HP has released driver updates for tons of of computer models to remove debugging code that an attacker could have abused as a keylogger component.
The keylogging code was latest in the SynTP.sys file, which is a part of the Synaptics Touchpad driver that ships with some HP computing device models.
“The logging changed into disabled by using default but can be enabled by using surroundings a registry value,” stated a security researcher going by way of the name of ZwClose, who found the flaw prior this 12 months.
That registry key’s:
Malware devs can use this registry key to enable the keylogging habits and undercover agent on clients the use of native kernel-signed tools, undetectable by using protection items. All they should do is to bypass a UAC prompt when tweaking the registry key. There are tens of methods of bypassing UAC prompts presently obtainable.
only a few leftover debugging code
“The keylogger saved scan codes to a WPP hint,” pointed out ZwClose. WPP software tracing is a strategy used by means of app developers and is intended for debugging code all through development.
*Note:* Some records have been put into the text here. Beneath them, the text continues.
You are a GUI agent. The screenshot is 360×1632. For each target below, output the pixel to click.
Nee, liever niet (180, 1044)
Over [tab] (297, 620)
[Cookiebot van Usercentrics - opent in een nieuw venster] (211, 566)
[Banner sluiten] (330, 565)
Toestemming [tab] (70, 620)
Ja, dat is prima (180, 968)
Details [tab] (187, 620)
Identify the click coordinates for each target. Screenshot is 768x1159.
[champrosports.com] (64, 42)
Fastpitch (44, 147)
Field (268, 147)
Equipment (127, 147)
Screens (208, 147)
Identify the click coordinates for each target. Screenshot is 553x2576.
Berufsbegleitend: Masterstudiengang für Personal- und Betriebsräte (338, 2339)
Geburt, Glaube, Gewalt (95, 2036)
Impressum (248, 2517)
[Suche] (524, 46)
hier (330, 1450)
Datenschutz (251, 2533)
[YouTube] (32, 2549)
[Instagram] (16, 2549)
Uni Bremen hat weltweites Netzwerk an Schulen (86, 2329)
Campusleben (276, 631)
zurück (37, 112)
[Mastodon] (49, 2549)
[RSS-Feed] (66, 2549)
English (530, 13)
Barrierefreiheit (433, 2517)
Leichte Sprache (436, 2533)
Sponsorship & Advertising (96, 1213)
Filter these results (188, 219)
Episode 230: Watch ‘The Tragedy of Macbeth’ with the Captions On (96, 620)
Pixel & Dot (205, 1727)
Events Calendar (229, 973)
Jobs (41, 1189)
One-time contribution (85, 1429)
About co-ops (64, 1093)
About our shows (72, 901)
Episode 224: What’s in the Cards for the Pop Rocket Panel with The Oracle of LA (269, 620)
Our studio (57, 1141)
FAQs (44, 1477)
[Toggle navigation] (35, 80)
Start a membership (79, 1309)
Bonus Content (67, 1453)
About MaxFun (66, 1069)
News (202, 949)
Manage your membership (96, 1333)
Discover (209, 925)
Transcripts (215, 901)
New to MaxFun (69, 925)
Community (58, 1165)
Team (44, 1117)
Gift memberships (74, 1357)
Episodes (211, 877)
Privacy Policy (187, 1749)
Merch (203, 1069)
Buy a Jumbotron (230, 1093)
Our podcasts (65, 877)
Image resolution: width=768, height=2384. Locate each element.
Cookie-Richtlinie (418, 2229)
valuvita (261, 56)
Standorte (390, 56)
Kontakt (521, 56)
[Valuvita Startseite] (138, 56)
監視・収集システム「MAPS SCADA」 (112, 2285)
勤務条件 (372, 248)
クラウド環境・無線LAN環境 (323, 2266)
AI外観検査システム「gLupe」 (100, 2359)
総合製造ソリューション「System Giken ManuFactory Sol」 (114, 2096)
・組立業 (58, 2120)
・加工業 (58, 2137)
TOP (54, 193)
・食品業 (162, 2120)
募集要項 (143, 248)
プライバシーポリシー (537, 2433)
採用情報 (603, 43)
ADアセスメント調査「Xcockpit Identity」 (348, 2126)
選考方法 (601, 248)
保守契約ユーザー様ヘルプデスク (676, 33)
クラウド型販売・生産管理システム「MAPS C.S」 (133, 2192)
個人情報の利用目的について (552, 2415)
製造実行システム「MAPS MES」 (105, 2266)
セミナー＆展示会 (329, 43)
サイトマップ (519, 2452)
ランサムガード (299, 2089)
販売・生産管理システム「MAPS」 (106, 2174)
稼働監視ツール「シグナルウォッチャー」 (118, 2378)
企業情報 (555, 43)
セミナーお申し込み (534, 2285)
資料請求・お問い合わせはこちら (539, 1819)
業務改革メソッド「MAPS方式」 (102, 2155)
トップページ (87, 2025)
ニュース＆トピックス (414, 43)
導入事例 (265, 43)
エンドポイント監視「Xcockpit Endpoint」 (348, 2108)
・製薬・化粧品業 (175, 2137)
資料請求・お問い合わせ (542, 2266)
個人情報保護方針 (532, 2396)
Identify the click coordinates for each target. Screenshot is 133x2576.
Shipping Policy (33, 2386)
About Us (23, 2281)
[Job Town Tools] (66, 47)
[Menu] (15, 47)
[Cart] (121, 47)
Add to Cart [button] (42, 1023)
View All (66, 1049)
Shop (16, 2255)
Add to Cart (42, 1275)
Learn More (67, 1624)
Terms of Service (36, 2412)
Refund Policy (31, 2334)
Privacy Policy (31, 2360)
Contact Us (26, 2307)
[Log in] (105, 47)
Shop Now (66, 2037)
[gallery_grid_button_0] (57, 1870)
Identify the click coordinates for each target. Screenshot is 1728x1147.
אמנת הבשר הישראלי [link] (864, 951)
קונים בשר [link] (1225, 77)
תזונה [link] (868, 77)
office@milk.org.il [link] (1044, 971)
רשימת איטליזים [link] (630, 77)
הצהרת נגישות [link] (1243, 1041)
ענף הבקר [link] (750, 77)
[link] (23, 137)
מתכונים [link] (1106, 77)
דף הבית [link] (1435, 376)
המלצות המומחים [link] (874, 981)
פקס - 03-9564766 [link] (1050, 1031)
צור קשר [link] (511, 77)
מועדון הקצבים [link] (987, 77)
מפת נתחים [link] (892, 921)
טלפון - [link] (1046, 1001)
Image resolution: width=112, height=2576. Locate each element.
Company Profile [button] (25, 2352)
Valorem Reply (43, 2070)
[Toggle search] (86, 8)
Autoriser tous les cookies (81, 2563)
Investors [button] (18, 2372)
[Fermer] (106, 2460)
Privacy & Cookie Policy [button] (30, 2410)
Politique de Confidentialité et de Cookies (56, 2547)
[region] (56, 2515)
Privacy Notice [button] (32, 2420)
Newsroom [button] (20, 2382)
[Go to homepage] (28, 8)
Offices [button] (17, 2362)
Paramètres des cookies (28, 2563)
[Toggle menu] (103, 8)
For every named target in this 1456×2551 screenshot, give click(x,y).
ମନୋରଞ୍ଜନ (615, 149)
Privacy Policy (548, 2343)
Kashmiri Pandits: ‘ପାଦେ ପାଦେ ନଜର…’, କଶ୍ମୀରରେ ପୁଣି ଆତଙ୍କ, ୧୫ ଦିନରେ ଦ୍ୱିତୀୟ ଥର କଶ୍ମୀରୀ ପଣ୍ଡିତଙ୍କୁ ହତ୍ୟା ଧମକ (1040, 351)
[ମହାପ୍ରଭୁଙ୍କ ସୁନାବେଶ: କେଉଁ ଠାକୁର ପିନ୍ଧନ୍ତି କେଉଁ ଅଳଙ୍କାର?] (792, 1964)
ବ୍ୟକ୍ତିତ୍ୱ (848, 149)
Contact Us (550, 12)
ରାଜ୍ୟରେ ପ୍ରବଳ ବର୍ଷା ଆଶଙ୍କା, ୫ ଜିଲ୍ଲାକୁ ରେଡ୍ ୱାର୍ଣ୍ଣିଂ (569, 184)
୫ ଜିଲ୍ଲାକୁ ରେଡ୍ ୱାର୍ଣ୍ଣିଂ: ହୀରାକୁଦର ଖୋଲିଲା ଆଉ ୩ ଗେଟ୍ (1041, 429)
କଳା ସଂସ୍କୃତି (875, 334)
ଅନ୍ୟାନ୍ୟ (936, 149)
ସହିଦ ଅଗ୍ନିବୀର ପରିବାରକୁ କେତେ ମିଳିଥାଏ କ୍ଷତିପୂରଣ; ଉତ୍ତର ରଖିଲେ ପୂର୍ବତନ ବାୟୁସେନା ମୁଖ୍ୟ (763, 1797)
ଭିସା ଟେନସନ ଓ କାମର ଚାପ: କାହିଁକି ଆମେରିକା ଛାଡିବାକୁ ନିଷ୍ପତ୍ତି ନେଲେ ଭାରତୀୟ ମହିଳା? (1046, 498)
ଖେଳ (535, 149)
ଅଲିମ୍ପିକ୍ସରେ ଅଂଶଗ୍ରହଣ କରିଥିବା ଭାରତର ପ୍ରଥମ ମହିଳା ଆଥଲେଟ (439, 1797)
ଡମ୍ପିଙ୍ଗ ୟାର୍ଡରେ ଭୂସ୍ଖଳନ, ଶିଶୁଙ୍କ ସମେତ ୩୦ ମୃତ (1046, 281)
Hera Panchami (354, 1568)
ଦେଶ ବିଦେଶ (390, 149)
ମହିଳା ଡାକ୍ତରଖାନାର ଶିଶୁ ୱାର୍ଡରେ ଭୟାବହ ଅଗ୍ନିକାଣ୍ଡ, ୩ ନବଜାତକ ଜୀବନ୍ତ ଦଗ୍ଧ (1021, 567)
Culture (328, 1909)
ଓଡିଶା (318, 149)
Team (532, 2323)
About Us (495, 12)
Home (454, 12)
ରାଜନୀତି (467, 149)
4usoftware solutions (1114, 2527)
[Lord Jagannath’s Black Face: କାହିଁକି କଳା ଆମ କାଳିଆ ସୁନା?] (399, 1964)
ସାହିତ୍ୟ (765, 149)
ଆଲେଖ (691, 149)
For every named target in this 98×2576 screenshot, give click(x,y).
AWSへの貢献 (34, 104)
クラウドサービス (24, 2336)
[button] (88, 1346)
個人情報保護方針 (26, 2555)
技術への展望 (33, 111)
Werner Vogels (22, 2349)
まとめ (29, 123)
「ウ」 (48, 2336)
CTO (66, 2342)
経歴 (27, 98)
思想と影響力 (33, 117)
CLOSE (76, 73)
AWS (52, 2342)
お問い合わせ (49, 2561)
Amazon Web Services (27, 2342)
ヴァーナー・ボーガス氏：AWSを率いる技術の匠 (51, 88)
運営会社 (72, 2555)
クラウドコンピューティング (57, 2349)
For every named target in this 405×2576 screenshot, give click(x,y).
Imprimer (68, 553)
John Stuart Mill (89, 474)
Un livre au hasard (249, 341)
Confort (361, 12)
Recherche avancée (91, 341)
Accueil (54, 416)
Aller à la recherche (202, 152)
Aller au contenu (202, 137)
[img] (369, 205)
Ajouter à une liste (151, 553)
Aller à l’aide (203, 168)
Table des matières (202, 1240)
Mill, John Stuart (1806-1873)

After reporting the situation, the researcher pointed out HP devs candidly admitted the keylogging code changed into a leftover from debugging sessions and “released an replace that removes the trace.”
here is now not the primary time HP engineers have forgot debugging code inside a driver. The equal issue happened in might also, once they left an identical keylogging code internal an audio driver.
HP released a list of affected notebooks. The list is 475 models-lengthy and contains 303 customer notebooks and 172 business notebooks, cell thin consumers, and cellular workstations. Affected model traces encompass HP’s 25*, mt**, 15*, OMEN, ENVY, Pavilion, circulation, ZBook, EliteBook, and ProBook sequence, together with a few Compaq fashions.
ZwClose additionally posted a technical analysis of the SynTP.sys file and the keylogger code for safety researchers and software builders.